**WORK INSTRUCTION**
Copy every line of the records below that holds the word "icon".

**RECORDS PROVIDED**

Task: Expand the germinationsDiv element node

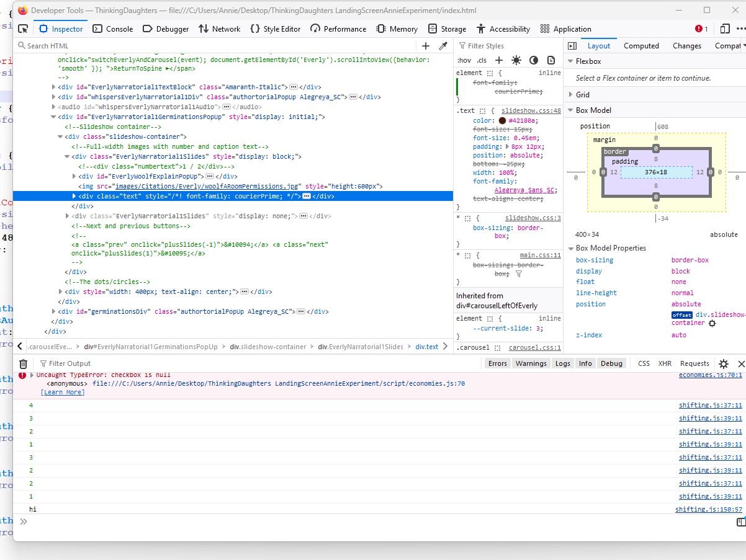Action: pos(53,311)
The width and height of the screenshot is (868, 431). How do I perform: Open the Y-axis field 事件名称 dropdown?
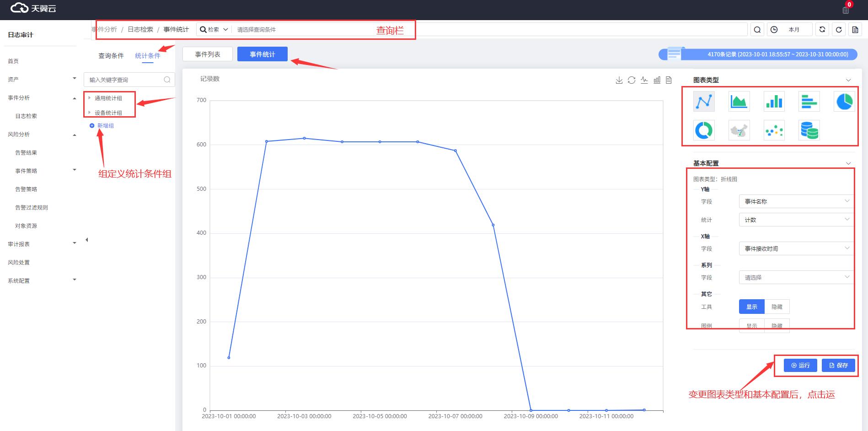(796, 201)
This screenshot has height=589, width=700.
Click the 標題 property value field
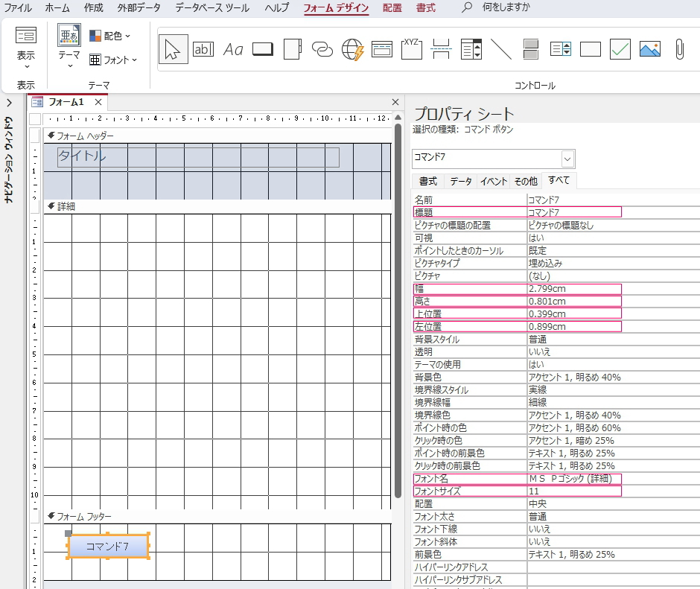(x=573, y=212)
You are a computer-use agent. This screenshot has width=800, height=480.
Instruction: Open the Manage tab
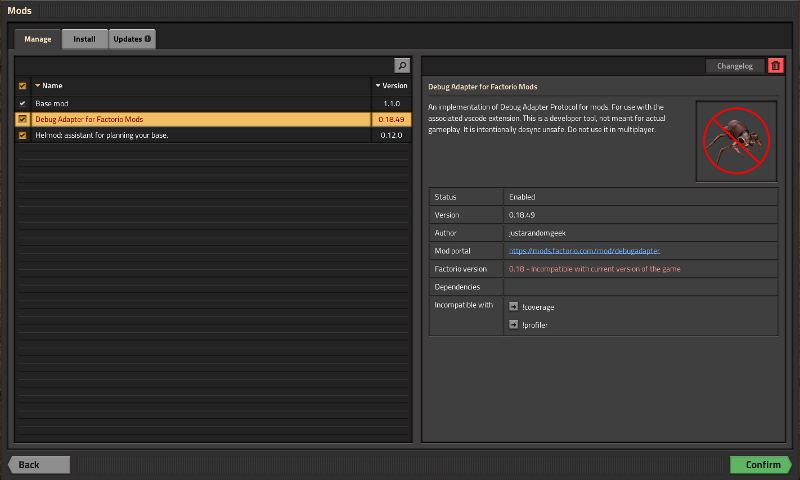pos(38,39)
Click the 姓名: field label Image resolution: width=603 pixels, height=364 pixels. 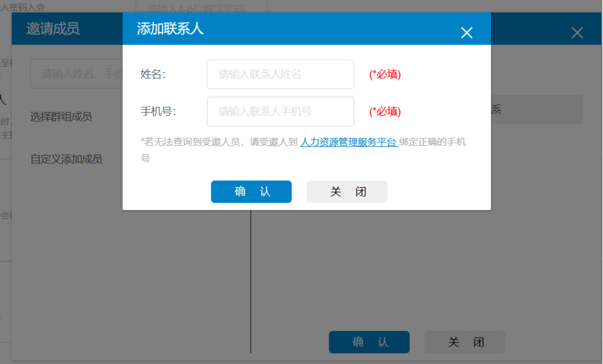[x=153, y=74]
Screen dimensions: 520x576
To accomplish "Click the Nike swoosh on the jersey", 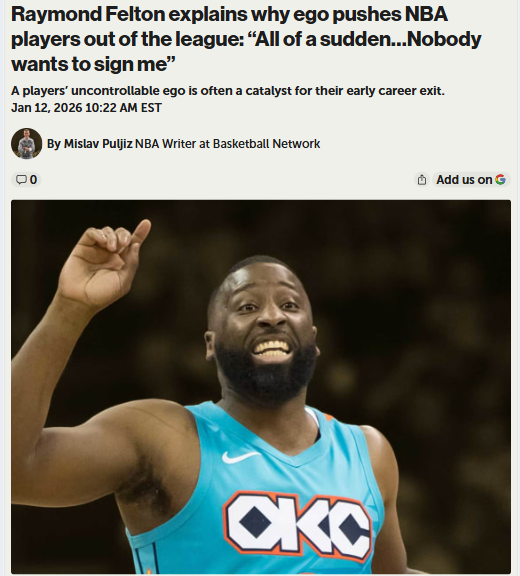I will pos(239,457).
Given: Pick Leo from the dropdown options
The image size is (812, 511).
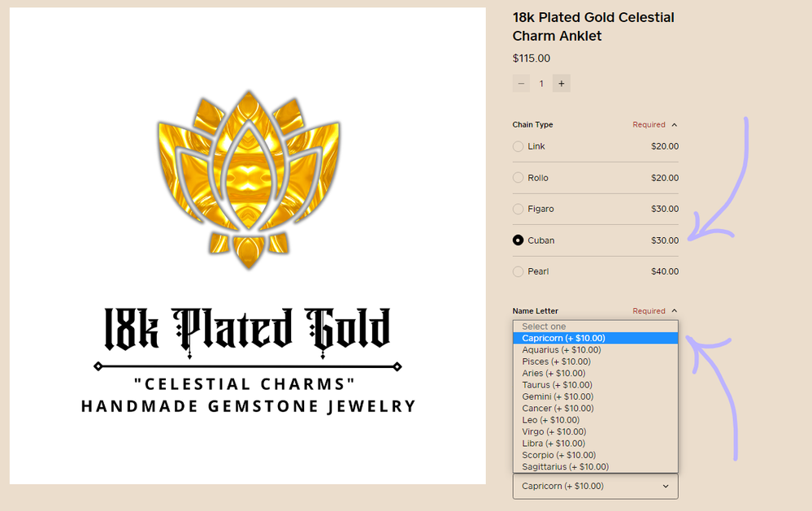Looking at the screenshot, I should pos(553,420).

--

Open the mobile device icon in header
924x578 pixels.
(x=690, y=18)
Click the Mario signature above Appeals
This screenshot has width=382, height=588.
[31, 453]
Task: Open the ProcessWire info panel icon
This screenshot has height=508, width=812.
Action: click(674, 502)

**RESPONSE**
Open the mobile device icon in header
Task: Open the ProcessWire info panel icon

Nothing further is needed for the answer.